INSTRUCTION A
In the rows running from the line containing "保護者の方（受験生） (155, 1401)" through the line containing "返回首页 (836, 574)", both included, switch "法律声明" to "法律条款" and leave everything else unchanged. Leave out the picture.

What’s encouraging is to look at how Otto improved throughout the season. His second-half ERA was 4.01, representing a decrease of nearly one and a half runs from his first-half ERA. Otto pitched 74 innings in the second half compared to 61.2 innings in the first half, so the improved ERA also reflects a larger sample size.
Walks were still an issue, although Otto was able to take steps forward during the final stretch of the season. He surrendered 13 walks during a three-start stretch between August 10th and August 20th, but didn’t allow more than two walks during any of his final eight starts. Otto’s command was a point of emphasis for Rangers’ interim manager Tony Beasley after he took over for Chris Woodward in mid-August. Based on Otto’s performance down the stretch, it seems like the message was well received.
The question now is whether or not Otto’s run of success could continue into 2023. He won’t enter Spring Training with a guaranteed spot in the rotation. Depending on who the Rangers add from the outside, Otto will likely compete with other young starters like Dane Dunning and Cole Ragans (and new addition Jake Odorizzi) for the final spot. It’s unlikely that Glenn Otto will ever have the pure stuff to be a top-of-the-rotation pitcher. However, if his improved command is a sign of things to come, he could certainly eat innings and keep the Rangers in games as the team looks to take a major step forward next year.

SOURCE MATERIAL
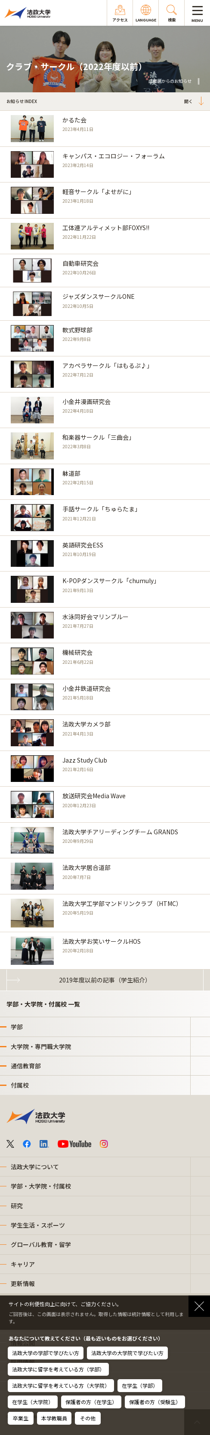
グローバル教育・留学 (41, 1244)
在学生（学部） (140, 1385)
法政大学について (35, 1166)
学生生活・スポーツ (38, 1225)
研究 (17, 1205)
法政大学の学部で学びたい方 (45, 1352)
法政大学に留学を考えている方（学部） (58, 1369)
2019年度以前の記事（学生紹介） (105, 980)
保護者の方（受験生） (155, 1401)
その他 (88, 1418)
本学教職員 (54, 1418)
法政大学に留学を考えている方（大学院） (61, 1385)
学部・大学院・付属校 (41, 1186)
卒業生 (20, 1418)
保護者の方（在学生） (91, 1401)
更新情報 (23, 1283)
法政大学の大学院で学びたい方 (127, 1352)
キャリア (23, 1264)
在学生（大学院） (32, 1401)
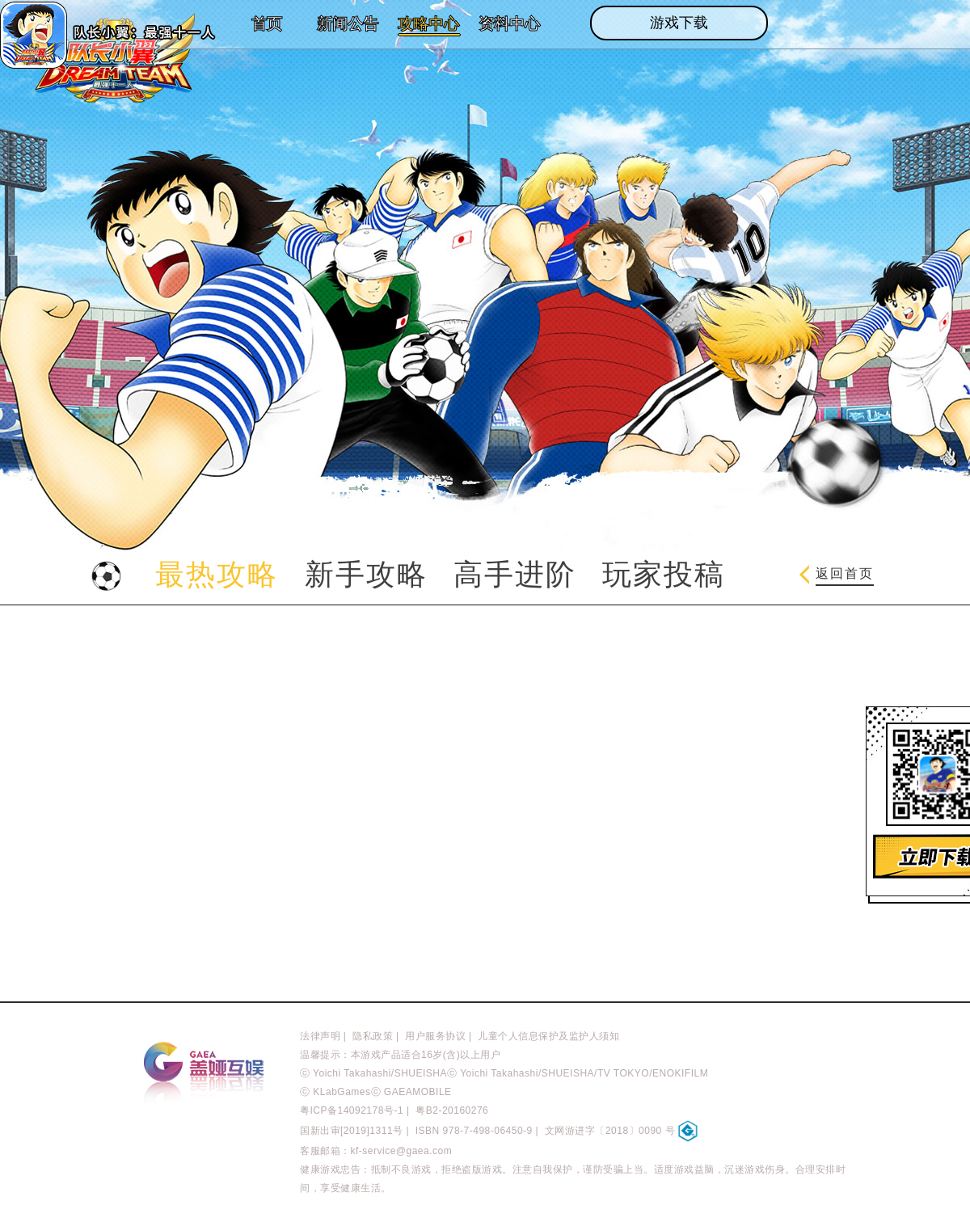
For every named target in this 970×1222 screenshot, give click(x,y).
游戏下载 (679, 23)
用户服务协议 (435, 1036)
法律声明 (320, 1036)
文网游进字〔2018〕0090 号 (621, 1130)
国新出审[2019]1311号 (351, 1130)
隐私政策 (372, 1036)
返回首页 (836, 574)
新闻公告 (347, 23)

INSTRUCTION B
List every person the text about Glenn Otto's season names.

FULL ANSWER A
保護者の方（受験生） (155, 1401)
その他 (88, 1418)
本学教職員 (54, 1418)
法政大学に留学を考えている方（大学院） (61, 1385)
学部・大学院・付属校 (41, 1186)
卒業生 (20, 1418)
保護者の方（在学生） (91, 1401)
更新情報 (23, 1283)
法政大学の大学院で学びたい方 (127, 1352)
キャリア (23, 1264)
在学生（大学院） (32, 1401)
For every named target in this 970×1222 screenshot, give click(x,y).
游戏下载 (679, 23)
用户服务协议 (435, 1036)
法律条款 (320, 1036)
文网游进字〔2018〕0090 号 (621, 1130)
国新出审[2019]1311号 (351, 1130)
隐私政策 (372, 1036)
返回首页 (836, 574)

FULL ANSWER B
Glenn Otto
Tony Beasley
Chris Woodward
Dane Dunning
Cole Ragans
Jake Odorizzi